2011-05-09 18.55.28Here is some background about the National Trails System.

  • The National Trails System Act was passed in 1968 to save the corridor of the Appalachian Trail and provide for a system of hiking trails nation-wide.
  • Not much happened in the decade following, so in 1977 Congress held oversight hearings to find out what the problem was.
  • Instead of waiting for states to act, the job was turned over to the National Parks Service; funding and acquisition began soon after.
  • Two-thirds of this 2180-mile trail was already on state or federal land; 700 miles were in private hands.

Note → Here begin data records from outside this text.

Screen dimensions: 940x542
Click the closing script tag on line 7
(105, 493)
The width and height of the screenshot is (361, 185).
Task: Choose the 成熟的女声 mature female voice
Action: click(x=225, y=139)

  • Over the next 30 years, $200 million was spent to acquire the right-of-way (about the cost of three large interchanges in Florida.) The job is done.
  • Access problems and gaps in the trail plague the other 10 trails with this National Scenic Trail designation and require hundreds of miles of dangerous and noisy road-walks.

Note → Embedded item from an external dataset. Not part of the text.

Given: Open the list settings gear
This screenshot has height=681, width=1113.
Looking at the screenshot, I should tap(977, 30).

  • No progress to speak of is being made to close the gaps.
  • These 11 National Scenic Trails are the “Crown Jewels” of hiking trails throughout America.
  • Should Congress hold oversight hearings again to review the status of these trails and to determine how gaps can be closed? Or should a Congressional committee be formed to address these gaps?
  • • What other options are available to keep these trails from languishing? Eventually, developments of all kinds will greatly degrade the reason why these hiking trails exist in the first place.

The Appalachian Trail could serve as a template for addressing the gaps in the other trails designated as National Scenic Trails. Here are some interesting facts about the Appalachian Trail:

  • The Appalachian Trail Conservancy (ATC) has over 45,000 members.
  • Members maintain the 2180-mile Appalachian Trail.
  • The Appalachian Trail is designated as a “unit of the National Park Service.”
  • Over 2,000,000 people hike on the Appalachian Trail every year.
  • The Federal Government is relieved of the task of maintaining this Park asset because it renews a management agreement with the ATC to assume that responsibility.
  • About 30% of the annual budget of the ATC is provided by contracts the ATC executes with the Federal Government. This means that 70% of the budget for maintaining this unit of our National Parks comes from the private sector.
  • Thus the private sector, acting through the ATC, makes this recreational resource possible for all Americans.